■ **SET TASK**
Copy out the following lines exactly as they appear.

[START OF DATA PROVIDED]

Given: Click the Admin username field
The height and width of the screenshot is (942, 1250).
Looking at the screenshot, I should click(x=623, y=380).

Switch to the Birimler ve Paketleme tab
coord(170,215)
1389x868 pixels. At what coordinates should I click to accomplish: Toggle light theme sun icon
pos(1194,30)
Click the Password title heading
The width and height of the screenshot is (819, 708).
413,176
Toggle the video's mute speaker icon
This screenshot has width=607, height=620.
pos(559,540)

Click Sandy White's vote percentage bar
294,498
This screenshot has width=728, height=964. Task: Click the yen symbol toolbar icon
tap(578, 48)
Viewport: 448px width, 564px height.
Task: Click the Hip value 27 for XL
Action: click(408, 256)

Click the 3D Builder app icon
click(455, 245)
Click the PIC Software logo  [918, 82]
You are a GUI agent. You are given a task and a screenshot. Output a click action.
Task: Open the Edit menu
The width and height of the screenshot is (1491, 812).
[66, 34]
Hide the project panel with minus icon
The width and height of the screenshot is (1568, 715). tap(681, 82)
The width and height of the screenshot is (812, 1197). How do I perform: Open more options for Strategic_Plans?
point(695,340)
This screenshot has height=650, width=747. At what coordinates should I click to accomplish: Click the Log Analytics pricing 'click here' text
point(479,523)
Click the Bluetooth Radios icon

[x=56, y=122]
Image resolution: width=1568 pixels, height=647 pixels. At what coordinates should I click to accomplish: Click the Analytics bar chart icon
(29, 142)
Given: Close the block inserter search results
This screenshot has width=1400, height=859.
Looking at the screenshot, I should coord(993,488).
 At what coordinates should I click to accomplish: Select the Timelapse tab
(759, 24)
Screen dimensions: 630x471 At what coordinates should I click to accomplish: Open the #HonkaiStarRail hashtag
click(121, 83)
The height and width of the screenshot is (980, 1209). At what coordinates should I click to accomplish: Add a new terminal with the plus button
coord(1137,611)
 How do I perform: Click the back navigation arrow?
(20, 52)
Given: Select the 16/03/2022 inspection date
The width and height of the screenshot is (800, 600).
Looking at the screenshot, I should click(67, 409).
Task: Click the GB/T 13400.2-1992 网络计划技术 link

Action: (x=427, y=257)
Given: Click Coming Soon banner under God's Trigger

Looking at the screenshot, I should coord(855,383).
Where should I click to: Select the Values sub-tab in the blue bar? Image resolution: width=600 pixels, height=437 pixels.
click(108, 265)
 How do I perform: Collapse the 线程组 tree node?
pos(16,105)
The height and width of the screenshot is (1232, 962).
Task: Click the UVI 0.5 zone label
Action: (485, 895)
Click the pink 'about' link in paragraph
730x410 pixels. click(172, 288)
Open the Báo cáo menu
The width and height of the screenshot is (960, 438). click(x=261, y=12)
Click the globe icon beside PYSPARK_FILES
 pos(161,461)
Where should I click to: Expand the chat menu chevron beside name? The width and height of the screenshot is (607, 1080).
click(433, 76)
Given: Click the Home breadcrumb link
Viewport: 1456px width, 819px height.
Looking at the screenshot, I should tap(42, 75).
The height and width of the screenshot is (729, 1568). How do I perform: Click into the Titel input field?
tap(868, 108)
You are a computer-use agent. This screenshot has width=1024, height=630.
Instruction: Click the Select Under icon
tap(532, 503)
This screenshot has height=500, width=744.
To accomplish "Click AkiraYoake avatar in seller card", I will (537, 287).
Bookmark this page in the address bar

[END OF DATA PROVIDED]

■ **EXERCISE RESPONSE**
Given: Click the Admin username field
The height and width of the screenshot is (942, 1250).
Looking at the screenshot, I should click(x=623, y=380).

Switch to the Birimler ve Paketleme tab
coord(170,215)
1389x868 pixels. At what coordinates should I click to accomplish: Toggle light theme sun icon
pos(1194,30)
Click the Password title heading
The width and height of the screenshot is (819, 708).
413,176
Toggle the video's mute speaker icon
This screenshot has width=607, height=620.
pos(559,540)

Click Sandy White's vote percentage bar
294,498
This screenshot has width=728, height=964. Task: Click the yen symbol toolbar icon
tap(578, 48)
Viewport: 448px width, 564px height.
Task: Click the Hip value 27 for XL
Action: click(408, 256)

Click the 3D Builder app icon
click(455, 245)
Click the PIC Software logo  [918, 82]
You are a GUI agent. You are given a task and a screenshot. Output a click action.
Task: Open the Edit menu
The width and height of the screenshot is (1491, 812).
[66, 34]
Hide the project panel with minus icon
The width and height of the screenshot is (1568, 715). tap(681, 82)
The width and height of the screenshot is (812, 1197). How do I perform: Open more options for Strategic_Plans?
point(695,340)
This screenshot has height=650, width=747. At what coordinates should I click to accomplish: Click the Log Analytics pricing 'click here' text
point(479,523)
Click the Bluetooth Radios icon

[x=56, y=122]
Image resolution: width=1568 pixels, height=647 pixels. At what coordinates should I click to accomplish: Click the Analytics bar chart icon
(29, 142)
Given: Close the block inserter search results
This screenshot has width=1400, height=859.
Looking at the screenshot, I should coord(993,488).
 At what coordinates should I click to accomplish: Select the Timelapse tab
(759, 24)
Screen dimensions: 630x471 At what coordinates should I click to accomplish: Open the #HonkaiStarRail hashtag
click(121, 83)
The height and width of the screenshot is (980, 1209). At what coordinates should I click to accomplish: Add a new terminal with the plus button
coord(1137,611)
 How do I perform: Click the back navigation arrow?
(20, 52)
Given: Select the 16/03/2022 inspection date
The width and height of the screenshot is (800, 600).
Looking at the screenshot, I should click(67, 409).
Task: Click the GB/T 13400.2-1992 网络计划技术 link

Action: (x=427, y=257)
Given: Click Coming Soon banner under God's Trigger

Looking at the screenshot, I should coord(855,383).
Where should I click to: Select the Values sub-tab in the blue bar? Image resolution: width=600 pixels, height=437 pixels.
click(108, 265)
 How do I perform: Collapse the 线程组 tree node?
pos(16,105)
The height and width of the screenshot is (1232, 962).
Task: Click the UVI 0.5 zone label
Action: (485, 895)
Click the pink 'about' link in paragraph
730x410 pixels. click(172, 288)
Open the Báo cáo menu
The width and height of the screenshot is (960, 438). click(x=261, y=12)
Click the globe icon beside PYSPARK_FILES
 pos(161,461)
Where should I click to: Expand the chat menu chevron beside name? The width and height of the screenshot is (607, 1080).
click(433, 76)
Given: Click the Home breadcrumb link
Viewport: 1456px width, 819px height.
Looking at the screenshot, I should tap(42, 75).
The height and width of the screenshot is (729, 1568). How do I perform: Click into the Titel input field?
tap(868, 108)
You are a computer-use agent. This screenshot has width=1024, height=630.
Instruction: Click the Select Under icon
tap(532, 503)
This screenshot has height=500, width=744.
To accomplish "Click AkiraYoake avatar in seller card", I will (537, 287).
Bookmark this page in the address bar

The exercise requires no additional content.